Before convincing investors or employees, founders need irrational self-belief. The first and most important person you must sell on your vision is yourself. Your conviction is the foundation for everything that follows.
A startup journey mirrors a five-day test match: a long grind with an uncertain outcome. Instead of focusing on the distant victory, concentrate on "winning" small, discrete blocks of time, knowing that these small wins accumulate into a decisive result.
Startups aim for non-linear outcomes yet often default to conventional, linear compensation bands. To properly incentivize breakthrough performance, founders must reward employees who have a disproportionate impact with equally disproportionate pay, breaking from standard practices.
Many founders become too attached to what they've built. The ability to unemotionally kill products that aren't working—even core parts of the business—is a superpower. This prevents wasting resources and allows for the rapid pivots necessary to find true product-market fit.
Boston's tech culture has historically over-indexed on protecting intellectual property and taking non-dilutive grants. This defensive mindset, focused on holding a large share of a small pie, stifles the aggressive, value-creation-first approach necessary for hyper-growth.

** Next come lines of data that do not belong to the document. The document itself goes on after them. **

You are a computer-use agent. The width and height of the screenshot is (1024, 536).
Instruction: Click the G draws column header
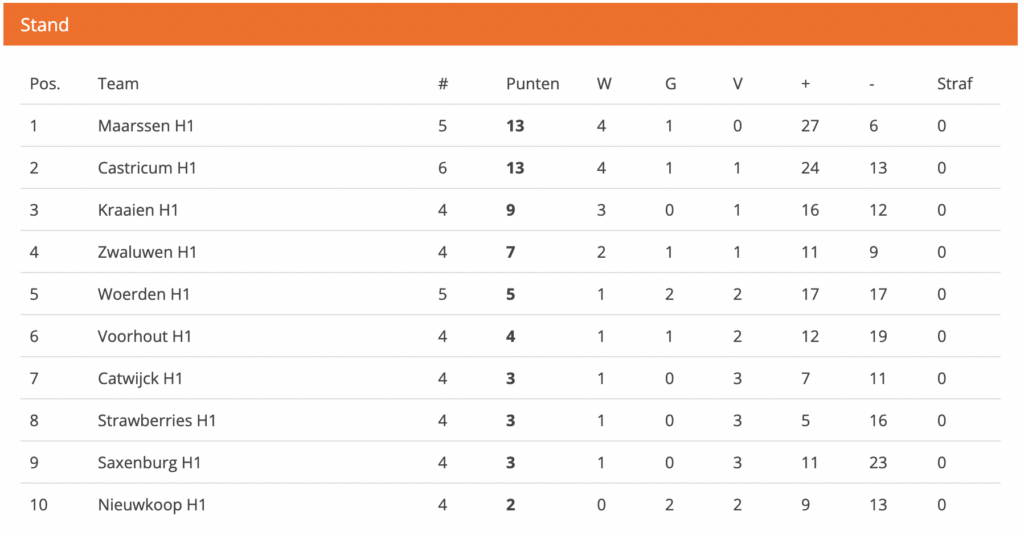click(x=671, y=84)
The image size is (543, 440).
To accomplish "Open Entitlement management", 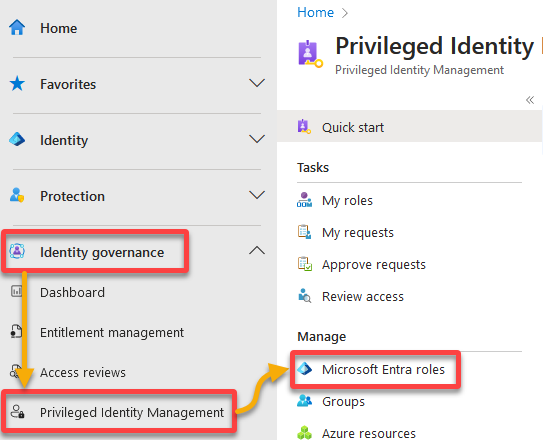I will 112,332.
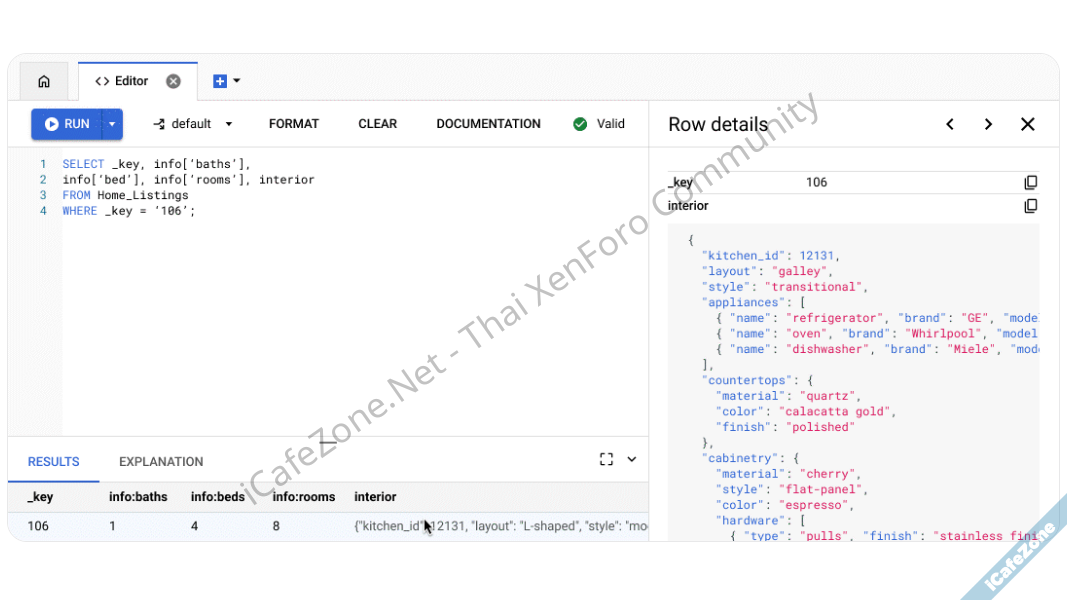
Task: Click the green Valid checkmark icon
Action: 580,124
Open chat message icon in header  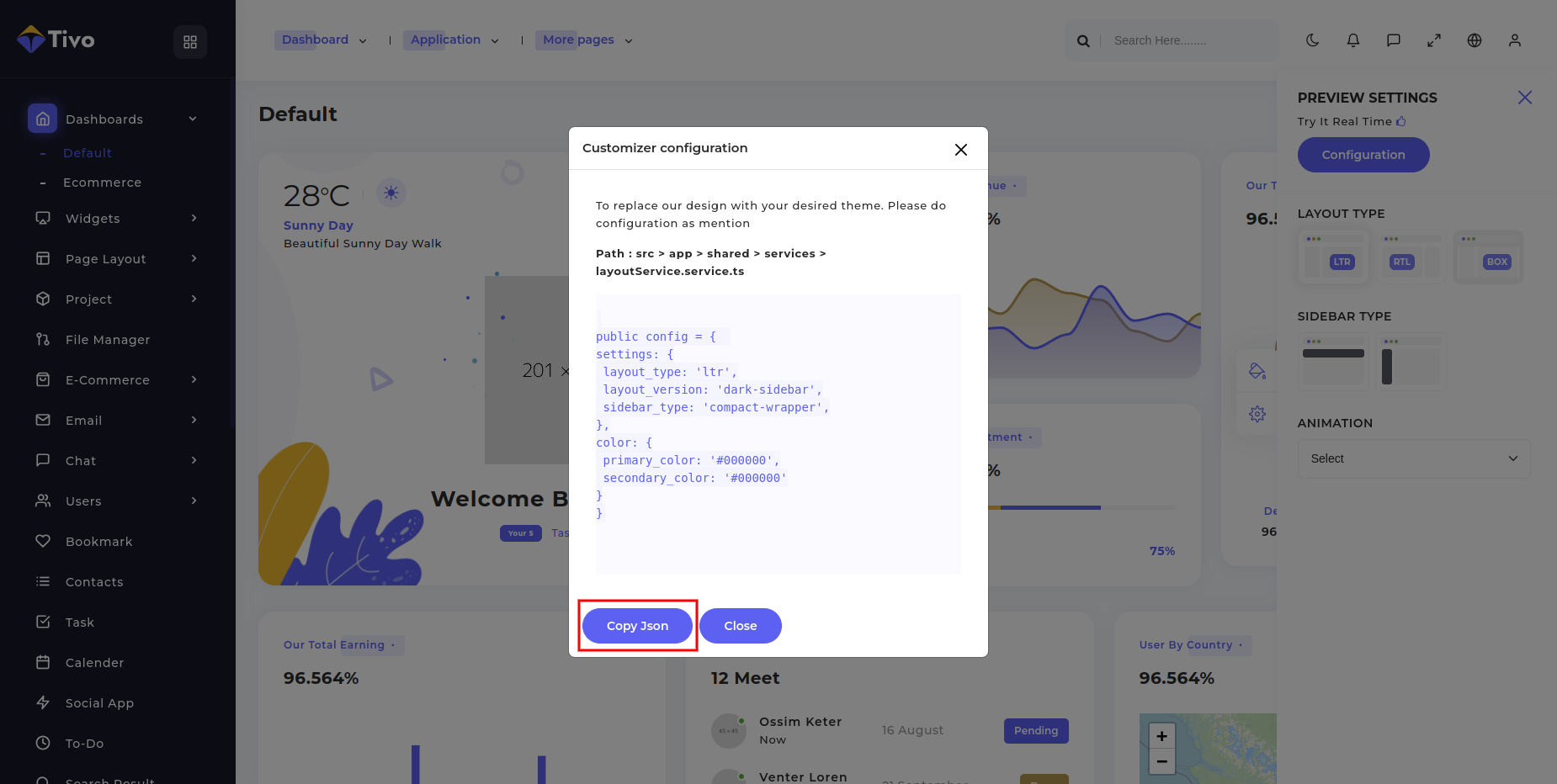tap(1393, 40)
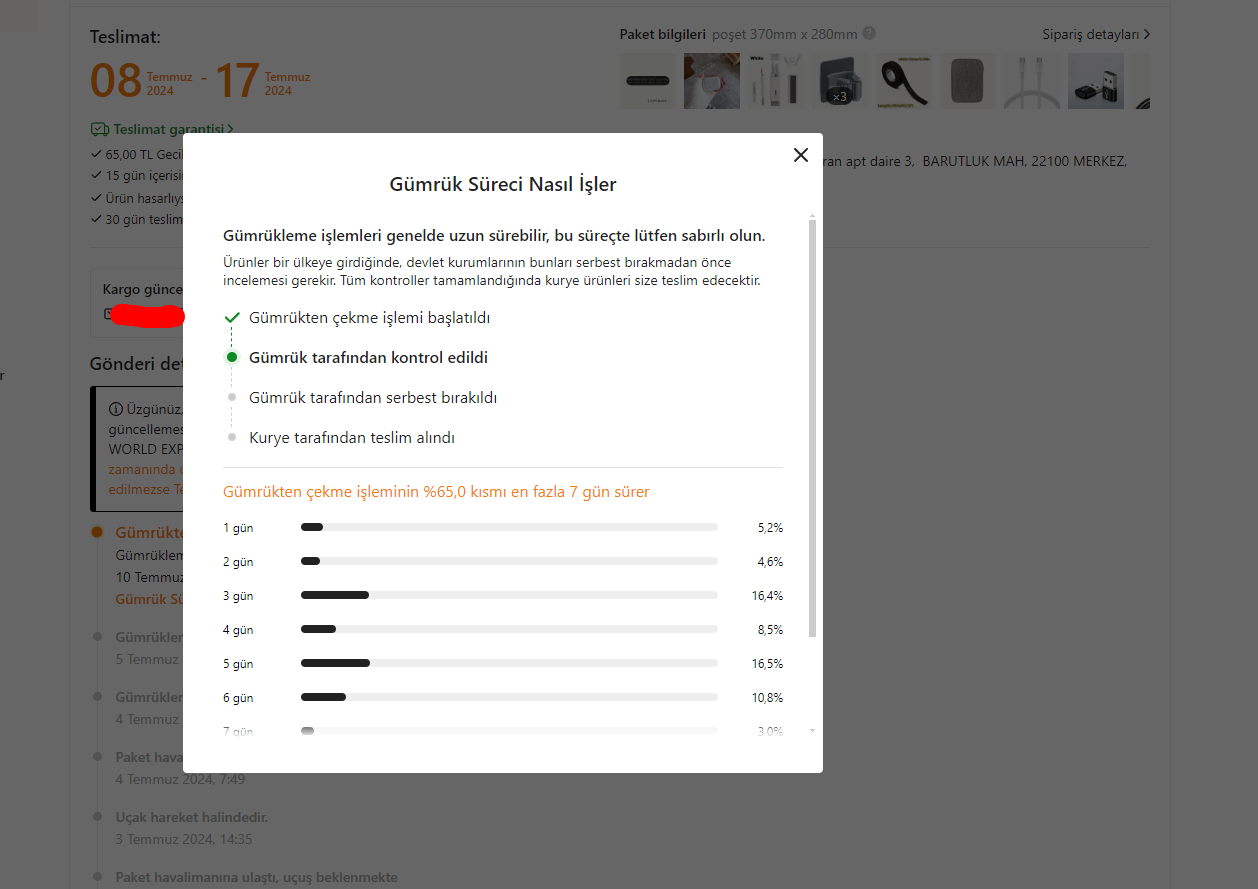
Task: Open the USB adapter product thumbnail
Action: tap(1096, 81)
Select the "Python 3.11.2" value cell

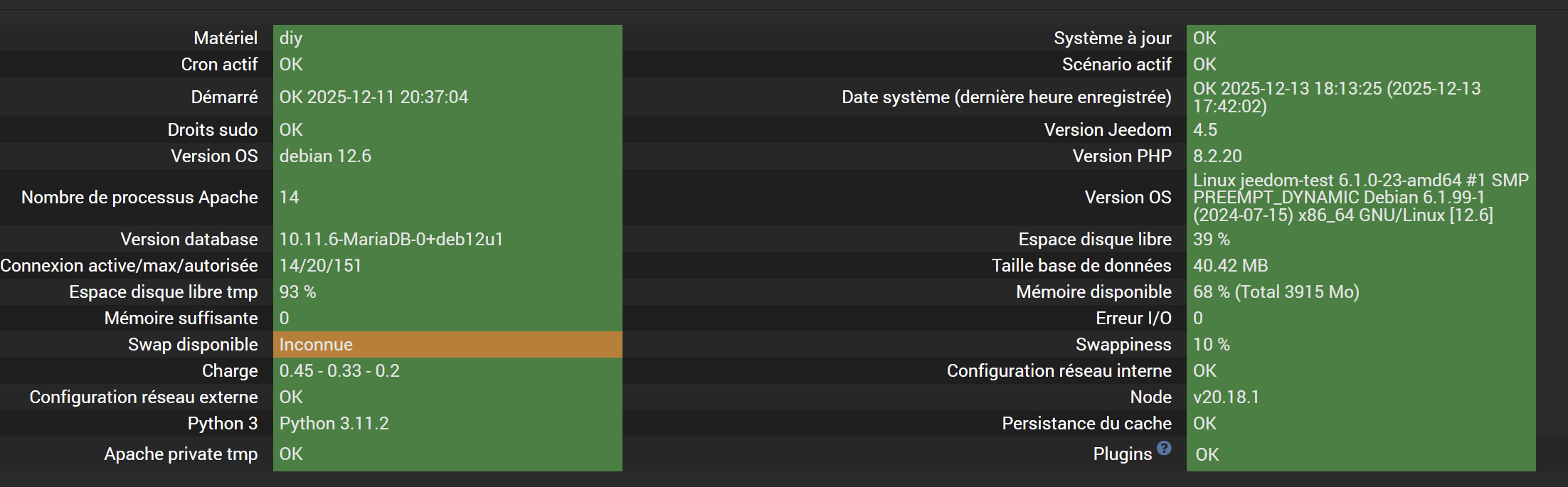click(x=334, y=424)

For businesses with high Net Dollar Retention potential, like infrastructure SaaS, enforcing long-term contracts is counterproductive. By "winning the business every day" and allowing customers to leave, you build trust and ensure your user base consists only of happy, growing accounts.
In a rapidly evolving field like AI, long-term planning is futile as "what you knew three months ago isn't true right now." Maintain agility by focusing on short-term, customer-driven milestones and avoid roadmaps that extend beyond a single quarter.